1.  An operon consists of a promoter, an operator, and one or more structural genes.  Study the diagram of the lac operon on page 211 in your text.

2.  The operator determines whether mRNA can be transcribed from the structural genes.  If the repressor protein is attached to the operator, mRNA polymerase is blocked and transcription of the structural genes can not occur.  The regulatory gene (not part of the operon) has the genetic information for repressor protein.  The promoter is the region of the operon where the enzyme needed for transcription, RNA polymerase, attaches.

3.  No

4.  It is a waste of energy for the cell to manufacture enzymes if the substrate that the enzyme works on is not available. Also, a reaction may not be needed if there is a product (the result of the reaction) already present in the cell.

Only do situation A.

4. lactose

5. structural genes

6. inducible enzyme

Objective 13:

A.
1.  2 alpha

2.  gamma

B.
The young blood cells then had the genetic information necessary for transcribing the proteins necessary for blood cell production.

Objective 14:

1. An exon is a protein coding region of a eukaryotic gene.

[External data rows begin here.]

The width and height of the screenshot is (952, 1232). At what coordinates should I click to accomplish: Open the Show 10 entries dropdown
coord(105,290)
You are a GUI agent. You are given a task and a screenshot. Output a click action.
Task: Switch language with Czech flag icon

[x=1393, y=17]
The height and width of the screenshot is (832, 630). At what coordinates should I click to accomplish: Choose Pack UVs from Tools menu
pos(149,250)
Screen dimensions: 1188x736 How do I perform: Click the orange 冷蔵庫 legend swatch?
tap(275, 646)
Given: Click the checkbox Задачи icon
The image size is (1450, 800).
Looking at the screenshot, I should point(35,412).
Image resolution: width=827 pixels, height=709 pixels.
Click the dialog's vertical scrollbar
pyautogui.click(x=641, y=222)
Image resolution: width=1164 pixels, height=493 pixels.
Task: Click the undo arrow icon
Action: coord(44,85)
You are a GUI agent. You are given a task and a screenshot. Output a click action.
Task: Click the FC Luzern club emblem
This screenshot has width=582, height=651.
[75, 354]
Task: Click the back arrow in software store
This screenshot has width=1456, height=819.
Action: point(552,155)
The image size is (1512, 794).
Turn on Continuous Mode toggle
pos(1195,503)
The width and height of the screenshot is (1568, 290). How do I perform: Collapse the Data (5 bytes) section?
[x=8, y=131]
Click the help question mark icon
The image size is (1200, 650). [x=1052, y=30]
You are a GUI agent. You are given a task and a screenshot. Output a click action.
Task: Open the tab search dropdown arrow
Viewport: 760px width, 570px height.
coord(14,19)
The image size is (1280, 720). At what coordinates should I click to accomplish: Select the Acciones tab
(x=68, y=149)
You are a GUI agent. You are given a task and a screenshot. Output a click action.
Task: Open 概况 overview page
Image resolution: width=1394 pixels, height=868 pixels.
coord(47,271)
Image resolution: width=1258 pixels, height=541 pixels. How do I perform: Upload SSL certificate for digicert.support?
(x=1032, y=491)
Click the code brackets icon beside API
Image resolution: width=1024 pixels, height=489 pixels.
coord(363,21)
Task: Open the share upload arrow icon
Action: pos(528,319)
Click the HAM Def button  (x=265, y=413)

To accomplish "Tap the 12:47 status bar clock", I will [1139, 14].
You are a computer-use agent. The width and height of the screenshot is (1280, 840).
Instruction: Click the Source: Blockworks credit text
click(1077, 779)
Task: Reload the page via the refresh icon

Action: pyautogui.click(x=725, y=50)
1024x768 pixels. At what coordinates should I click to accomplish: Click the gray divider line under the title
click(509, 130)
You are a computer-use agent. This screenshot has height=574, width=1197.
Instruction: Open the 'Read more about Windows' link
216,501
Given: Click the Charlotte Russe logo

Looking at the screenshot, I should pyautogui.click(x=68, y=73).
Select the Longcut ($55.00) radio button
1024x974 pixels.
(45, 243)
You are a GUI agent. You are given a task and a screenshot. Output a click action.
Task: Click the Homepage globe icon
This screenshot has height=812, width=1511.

2. An intron is a non-protein coding region of a eukaryotic gene.

3.  It is thought that introns play a role in regulating gene expression.

Objective 15:

1. This is illustrated on page 234 of your text.

2 and 3.  If a copy of a "good" gene for the production of a valuable protein such as insulin or human growth hormone is inserted into a bacterial cell, the bacteria can then produce the valuable protein that can then be given to persons unable to make this protein. A list of some of these valuable pharmaceutical products is found on page 246 of your text.